Fighting back tears, she recalled her memories of her younger brother and told the court of the family’s shock when officers visited her home with news that her younger brother had been arrested and had “suddenly collapsed and died”.

The court heard that no one else in the family had died in a similar way, raising questions about what caused his death.

The jury and coroner also heard that Sean, who had lived with mental health problems for 20 years, was fine if he took his prescribed medication to help his diagnosed schizophrenia.

She said: “He was very charming, loving and had lots of friends”.

However, he had a pattern of disrupting his treatment. “Because he felt well, he would think he’s ok and then he wouldn’t take it,” said Rigg-Samuel.

Professor Tom Fahy, Sean’s mental health consultant, also confirmed in his testimony that Sean would often stop taking his medication.

Asked whether medication Sean was taking could have been a contributing factor to his death, Fahy said Sean would not have been at risk. “He was a slim, fit, healthy young man,” the consultant said.

Jurors heard that Sean was known to Brixton police officers and had been detained several times. Usually, he was taken to a mental health unit - although there were times he had been taken to police stations.

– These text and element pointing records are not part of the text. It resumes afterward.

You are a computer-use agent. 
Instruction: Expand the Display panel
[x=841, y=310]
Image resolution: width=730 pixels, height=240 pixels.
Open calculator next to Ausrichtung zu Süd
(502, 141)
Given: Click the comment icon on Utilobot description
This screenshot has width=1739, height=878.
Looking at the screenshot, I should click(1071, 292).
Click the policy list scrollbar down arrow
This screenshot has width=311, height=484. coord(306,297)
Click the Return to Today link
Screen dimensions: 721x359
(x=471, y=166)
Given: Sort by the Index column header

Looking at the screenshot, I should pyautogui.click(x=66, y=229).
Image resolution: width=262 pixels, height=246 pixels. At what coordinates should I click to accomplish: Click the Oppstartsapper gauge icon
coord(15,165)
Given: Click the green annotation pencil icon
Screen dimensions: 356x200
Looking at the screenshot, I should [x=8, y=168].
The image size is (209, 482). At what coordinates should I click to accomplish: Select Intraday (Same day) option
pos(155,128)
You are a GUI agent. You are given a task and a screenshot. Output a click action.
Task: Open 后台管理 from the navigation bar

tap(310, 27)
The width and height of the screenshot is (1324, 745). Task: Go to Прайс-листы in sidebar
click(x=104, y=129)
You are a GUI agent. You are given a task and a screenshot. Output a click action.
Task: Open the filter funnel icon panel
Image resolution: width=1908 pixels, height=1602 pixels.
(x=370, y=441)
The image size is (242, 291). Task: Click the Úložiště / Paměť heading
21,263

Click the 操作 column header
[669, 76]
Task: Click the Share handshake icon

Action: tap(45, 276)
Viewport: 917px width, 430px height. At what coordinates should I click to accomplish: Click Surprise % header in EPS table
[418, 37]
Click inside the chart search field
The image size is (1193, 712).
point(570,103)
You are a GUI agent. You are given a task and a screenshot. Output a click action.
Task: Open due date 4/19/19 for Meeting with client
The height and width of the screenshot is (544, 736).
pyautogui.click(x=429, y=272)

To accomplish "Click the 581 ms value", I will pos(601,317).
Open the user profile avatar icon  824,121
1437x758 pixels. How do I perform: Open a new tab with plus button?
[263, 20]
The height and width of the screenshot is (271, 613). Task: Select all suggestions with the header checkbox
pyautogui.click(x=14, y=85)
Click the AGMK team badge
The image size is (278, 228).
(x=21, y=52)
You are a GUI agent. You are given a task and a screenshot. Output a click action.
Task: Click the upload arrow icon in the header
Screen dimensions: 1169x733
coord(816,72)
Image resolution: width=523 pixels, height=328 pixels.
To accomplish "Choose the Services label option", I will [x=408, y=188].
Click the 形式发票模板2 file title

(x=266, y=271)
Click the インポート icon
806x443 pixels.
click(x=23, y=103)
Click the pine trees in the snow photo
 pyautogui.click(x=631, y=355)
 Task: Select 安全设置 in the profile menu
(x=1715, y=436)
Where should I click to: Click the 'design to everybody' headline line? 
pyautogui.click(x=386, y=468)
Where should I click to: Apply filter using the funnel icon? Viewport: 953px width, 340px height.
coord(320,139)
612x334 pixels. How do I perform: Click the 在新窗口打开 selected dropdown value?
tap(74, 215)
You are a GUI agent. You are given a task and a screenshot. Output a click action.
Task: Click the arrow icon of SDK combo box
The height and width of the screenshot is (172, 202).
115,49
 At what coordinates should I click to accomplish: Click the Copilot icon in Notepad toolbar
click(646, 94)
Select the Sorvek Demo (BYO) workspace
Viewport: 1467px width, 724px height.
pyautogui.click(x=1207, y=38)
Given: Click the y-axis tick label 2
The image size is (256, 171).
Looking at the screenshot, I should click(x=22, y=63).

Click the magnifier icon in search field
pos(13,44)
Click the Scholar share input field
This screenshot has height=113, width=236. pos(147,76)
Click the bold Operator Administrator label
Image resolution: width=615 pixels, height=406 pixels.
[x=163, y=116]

Rigg-Samuel recalled having to contact -or being contacted by – authorities in countries ranging from Paris and Switzerland to Thailand when her brother relapsed while travelling overseas.

She said he was often repatriated to the UK where he would be taken straight to a mental health unit.

“His pattern was very well known by everybody,” she said.

The inquest, which will hear from witnesses who claim they saw Sean being restrained by officers, will last until July 24 and is being heard by a 10-member jury.